The default HTML submit method is POST; GET only seems to work from a PDF document opened in a standalone Reader (not in the browser).
You can specify a mailto address as a URI e.g. action="mailto:email@address"
but you may find that it is blocked by
the user’s computer if using the HTML format.
Radio buttons
Disabled: if one radio button is set as disabled, mPDF will disable the whole group. PDF readers seem to handle this situation differently i.e.
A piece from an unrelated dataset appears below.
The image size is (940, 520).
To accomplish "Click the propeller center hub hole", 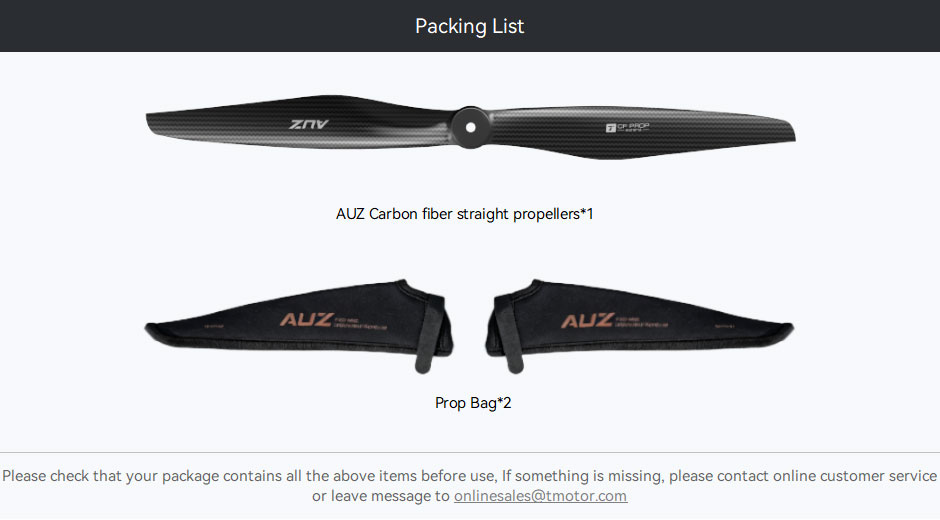I will click(x=471, y=127).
Adobe Reader 10 still allows selection of the disabled button, whilst Foxit disables the whole group.
Javascript
Javascript can be set for buttons using onClick=""
but note this uses “Acrobat” Javascript. (You can download the
Acrobat Javascript reference manual from the Adobe Developer’s site).
For select, text and textarea you can use onChange=""
which is triggered after the value has been changed.
Note: From mPDF ≥ 5.4, <textarea>
and <input type="text">
will accept javascript as: onKeystroke
, onValidate
, onCalculate
and onFormat
.
onChange
is deprecated but works as onCalculate
(for <textarea>
and <input>
).
<select>
still accepts onChange
.
Unicode characters in JavaScript must be written by typing a backslash, a lowercase "u"
, and then the four digit
hexadecimal number corresponding to the character’s encoding in the utf-16 character set e.g. \u2042
Appearance of form fields
Adobe Reader 10 largely ignores any control one tries to place on the appearance of some form fields, and does it’s
own thing. In general, the font-size
set for the form field will determine its size, and for text/textarea and select
fields, color
will determine the font colour used. CSS values for border-color
or background-color
will work for
(non-image) buttons, textarea and text fields. Other things like the border style and width can be altered by
configuration variables
but the level of control is disappointing.
Radio buttons and check-boxes use Adobe Reader’s own icons, but Foxit uses information provided by the PDF file. The
variable $this->formUseZapD
determines whether ZapfDingbat symbols are used, or mPDF’s appearance streams designed
to mimic Adobe Reader’s appearance.
Some components of interactive forms may be output in RGB colorspace even if you have specified restrictColorSpace setting. Since restricted colorSpace is mainly used for PDFA/PDFX files - which cannot contain active form fields anyway - this shouldn’t matter.